Mexican Army arrests two men in California truck full of AR-15 rifles and heavy-gauge machine guns.
Mexican Army arrests two men in California truck full of AR-15 rifles and heavy-gauge machine guns.
Mexico’s constitution grants its citizens the right to own guns. But in practice, obtaining a firearm is very difficult under the country’s strict gun laws.
Only the military is permitted to own high-caliber assault rifles in Mexico.
Any weapon more powerful than a .38 caliber is banned from personal use. Person-to-person firearm sales are also prohibited.
There is only one legal gun store in the entire country. It’s located in Mexico City and run by the Mexican army, which is the only agency permitted to sell guns to anyone in the country. Civilians must undergo a six-month background check.
Between 2013 and 2018 only 218 licenses to carry guns were issued nationwide, according to the Secretariat of National Defense (SEDENA), Mexico’s equivalent of the U.S. Department of Defense and the governmental agency that issues gun licenses.
In Tijuana, police seize dozens of illegal firearms each week.
Last month, Mexican soldiers stopped a California SUV carrying an arsenal of large caliber machine guns and rifles in Ensenada. The truck, heading south from California, was carrying six heavy-gauge machine guns inside, along with sk**led cartridges, six tactical bibs, six AR-15-style rifles, 43 AR-15 loaders and 1,290 cartridges.
Law enforcement officials estimate gun runners move around 700 guns into Mexico every single day.
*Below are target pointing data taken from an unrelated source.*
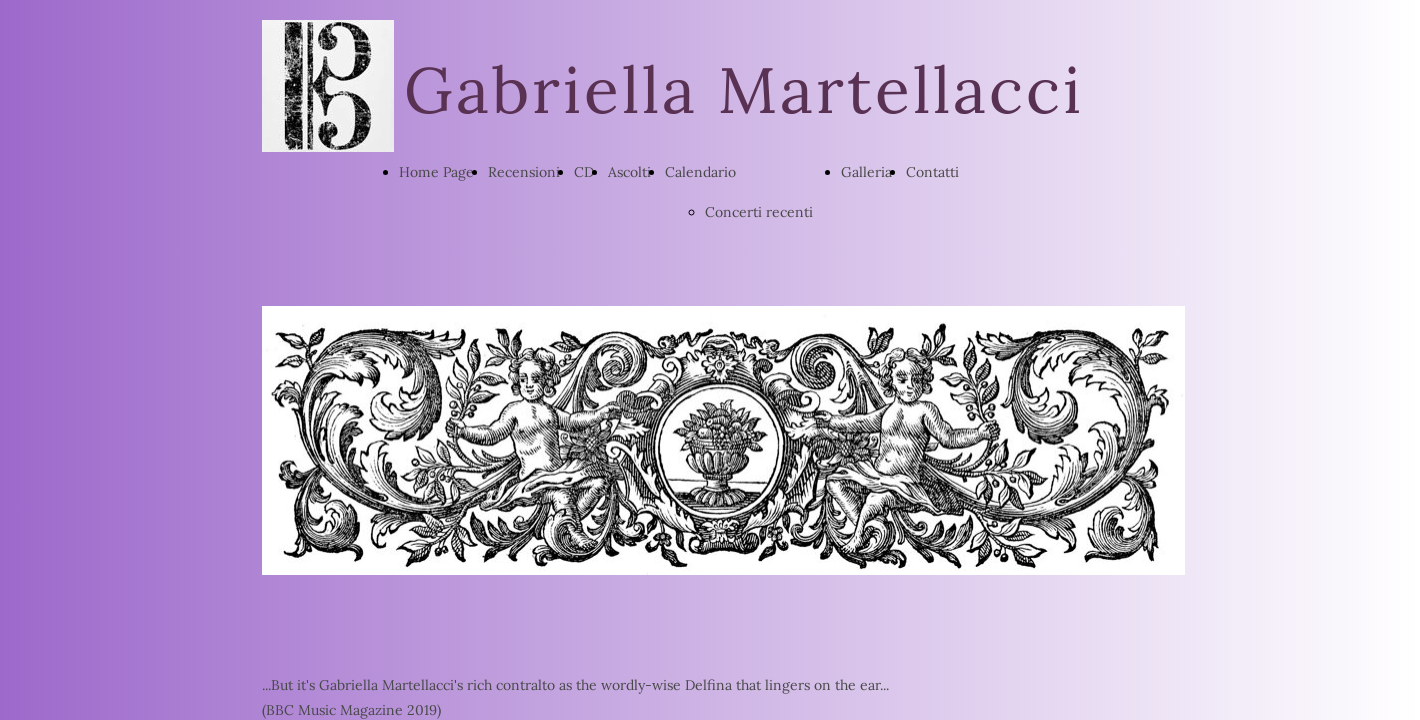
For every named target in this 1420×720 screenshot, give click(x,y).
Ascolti (629, 172)
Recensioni (524, 172)
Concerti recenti (759, 212)
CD (584, 172)
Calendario (700, 172)
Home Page (436, 172)
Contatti (932, 172)
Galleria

That’s a quarter of a million guns each year.
Riley, the retired DEA agent, emphasized the “importance of going after both of these things, not just immigration, narcotics, the flow of illegal money, but the tools with which these criminal organizations rely, and for far too long there hasn’t been enough emphasis both by the Mexicans and to a certain extent by us, for a variety of political reasons, to really go after the gun smugglers.”
In the United States, there is no comprehensive federal law against trafficking firearms, he said.
“That’s an associated industry that’s supporting the criminal element, so it’s just as important to cut them off,” said Riley.
Lawmakers have introduced anti-trafficking bills in Congress, but none have ever passed.
Police on both sides of the border say Mexican immigration officials need better training, equipment and resources to stem the flow of guns into the country.
“They don’t have the manpower. They don’t have the X-ray equipment, and then always in the back of their minds, there is legitimate commerce going both ways that they have to regulate. So many of the things we’re dealing with at our ports of entry, they are too,” said Riley.
The state of Baja California has deployed 300 members of a newly-formed National Guard to high crime areas in Tijuana and part of their mission is to target illegal drug trafficking into the country.
Riley said neither country will have success stemming the problem unless law enforcement works together from both sides of the border.
“It really is a bilateral issue that needs to be addressed consistently, and I think the scary thing about it is we’re not sending a message to the cartels and the drug traffickers that we’re even working together,” he said.